Des idées reçues sur la guerre
L’auteur s’intéresse, en premier lieu, à guerre et aux droits de l’homme. Première idée reçue : le XXème siècle fut « celui des guerres ». L’auteur rappelle que les conflits ont toujours existé, et que c’est avant tout la médiatisation et le choc causé par deux Guerres Mondiales qui laissent cette impression, particulièrement européenne qui plus est. Après avoir clarifiée la différence « guerre » et « génocide »[1], à savoir que si la première fait usage de la violence, le second est « intrinsèquement » la violence, Frédéric Encel précise, tout en nuance, que le XXe siècle est plutôt celui de la « violence ».

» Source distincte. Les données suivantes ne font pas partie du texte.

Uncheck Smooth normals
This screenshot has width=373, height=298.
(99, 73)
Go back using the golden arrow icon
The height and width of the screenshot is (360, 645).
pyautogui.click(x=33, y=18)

Autre idée reçue : le manque d’éducation et la pauvreté seraient le creuset de la guerre. Mais l’auteur de rappeler que Carl Schmitt ou Pol Pot étaient tous deux bardés de diplômes. Il en va de même de la démocratie : un tel système politique n’est pas forcément une assurance contre la guerre, la France, l’Angleterre et la « semi démocratie allemande » l’ayant prouvé pendant la Première Guerre mondiale.
Frédéric Encel s’attaque également à la causalité pétrole/guerre et rappelle que le pétrole s’échange toujours : de Chavez à Kadhafi, aucun despote anti Occident n’a jamais rechigné de vendre son or noir aux puissances occidentales. Qui plus est, les compagnies pétrolières occidentales échappent déjà en grande partie à l’impôt, aussi elles n’ont pas grand intérêt à se délocaliser dans des pays instables. Ce sont donc d’autres considérations, aujourd’hui non réunies en Syrie, qui ont permis l’intervention libyenne : discours « ubuesques » de Kadhafi tandis qu’Assad apparaît toujours réfléchi et posé dans ses interventions, possibilité d’intervenir sur un territoire déjà à moitié libéré (Benghazi) par opposition aux combats dans l’ensemble de la Syrie, ou encore la qualité de l’armée syrienne à l’opposé des vétustes forces kadhafistes.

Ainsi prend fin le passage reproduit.